A razão primeira de, ciclicamente, se voltar à Guerra Colonial Portuguesa é, para mim, muito mais do que uma questão de ajudar a mostrar o que ela foi, a guerra e as suas nefastas consequências, do que continuar a sentencia-la, meio século depois.
Muito já foi escrito sobre o tema e segundo todos os pontos de vista – embora também ache nunca ser demasiado evocar o sacrifício, a dor, o ressentimento, as mazelas no corpo e na mente de tantos milhares de jovens. Se o fizermos, estamos a passar uma borracha sobre o mais trágico, e sobretudo longo, episódio da história contemporânea de Portugal.
a guerra de guerrilha
Ir combater para terrenos e climas totalmente ignorados e da mais severa agrura, não numa guerra clássica, mas na chamada ‘guerra de guerrilha’, considerada a mais ingrata de todas as guerras, inimigo acoitado na mata, mal equipado nos primeiros anos da ‘revolta armada’ – mas tirando superior partido por ser ‘invisível’, imprevisto na ação, e beneficiando de constrangimentos vários das nossas tropas, pouco preparadas e mal equipadas (exceção às tropas de elite, Comandos, Paras e Fuzileiros), veio a revelar-se o escusado passaporte de uma geração que foi… ainda além da Taprobana.
No ano passado, e pela comemoração do 50º aniversário da partida para Angola da minha Companhia, toda a efeméride de 48 meses ao serviço da Pátria, 26 dos quais em zona de guerra, não mais se alheou de mim, do ‘objeto’ desse súbito reencontro e como dar-lhe continuidade.

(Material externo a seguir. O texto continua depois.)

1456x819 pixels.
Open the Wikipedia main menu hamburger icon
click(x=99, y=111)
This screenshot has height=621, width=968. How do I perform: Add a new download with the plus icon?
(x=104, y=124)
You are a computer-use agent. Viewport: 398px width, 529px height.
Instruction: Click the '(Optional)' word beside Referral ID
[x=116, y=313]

retrato das minhas vivências
Aqui nasce o Angola …o canto do cisne, a ideia despretensiosa de colocar no papel algumas das minhas vivências, embora sem a soberba de tentar historiar a vida da CCAÇ2501. Foi como que o reativar de um espaço letárgico no meu subconsciente, anos e anos inativo, mas aos poucos, ir tomando consciência dos desfechos inglórios ao nível da saúde – ou da falta dela – dos traumas procedentes do stress de guerra que vivem, hoje e ainda, milhares de ex-combatentes deixados à sua sorte, agraciados, muitos deles, não com medalhas ou louvores, mas com atestados de incapacidade a zeros, sequelas que não mais desgrudarão até ao juízo final!
O tema “Guerras Coloniais” perdurou como tabu — anos ainda após a madrugada libertadora do 25 de abril de 1974.

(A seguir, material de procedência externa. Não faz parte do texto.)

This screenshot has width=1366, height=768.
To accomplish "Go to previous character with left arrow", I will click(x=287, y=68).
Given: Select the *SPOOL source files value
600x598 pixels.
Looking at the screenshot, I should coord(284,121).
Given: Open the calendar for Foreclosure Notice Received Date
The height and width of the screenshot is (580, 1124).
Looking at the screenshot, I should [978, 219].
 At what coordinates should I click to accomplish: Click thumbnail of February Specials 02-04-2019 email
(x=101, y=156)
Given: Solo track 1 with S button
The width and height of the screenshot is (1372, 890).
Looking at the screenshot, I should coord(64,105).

Não raras eram as inexplicáveis barreiras que escritores e jornalistas, homens e mulheres do teatro, da revista, do cinema, tiveram que transpor, a pulso, a fim de ‘documentar’, no papel, na tela ou no palco, incómodas memórias, mormente recordado-se o colossal esforço de guerra empregue pelo Regime, enquanto grassavam por cá as maiores taxas de analfabetismo (1970 homens 19,70%/mulheres 31%) e de mortalidade infantil de 55,5%, aliadas à pobreza, ao desemprego, à emigração.

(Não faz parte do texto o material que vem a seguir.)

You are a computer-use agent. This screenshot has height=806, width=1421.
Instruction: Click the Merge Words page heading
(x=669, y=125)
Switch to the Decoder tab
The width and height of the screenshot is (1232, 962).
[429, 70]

A 2ª edição do Angola …o canto do cisne foi a sequência natural (e imprevisível, diga-se) que surgiu, esgotada que se encontrava a 1ª edição. Esta oferece, agora, com o devido distanciamento e em ‘suplemento’ – de cariz desaconselhável a pessoas sensíveis – a minha narrativa da “Emboscada do Capulo”, uma das mais terríficas dos anos 70 no norte de Angola, onde relato a maior perda em combate de homens da minha Companhia (e de todo o Batalhão) com testemunhos reais colhidos já em 2020, junto dos poucos que sobreviveram a esse massacre.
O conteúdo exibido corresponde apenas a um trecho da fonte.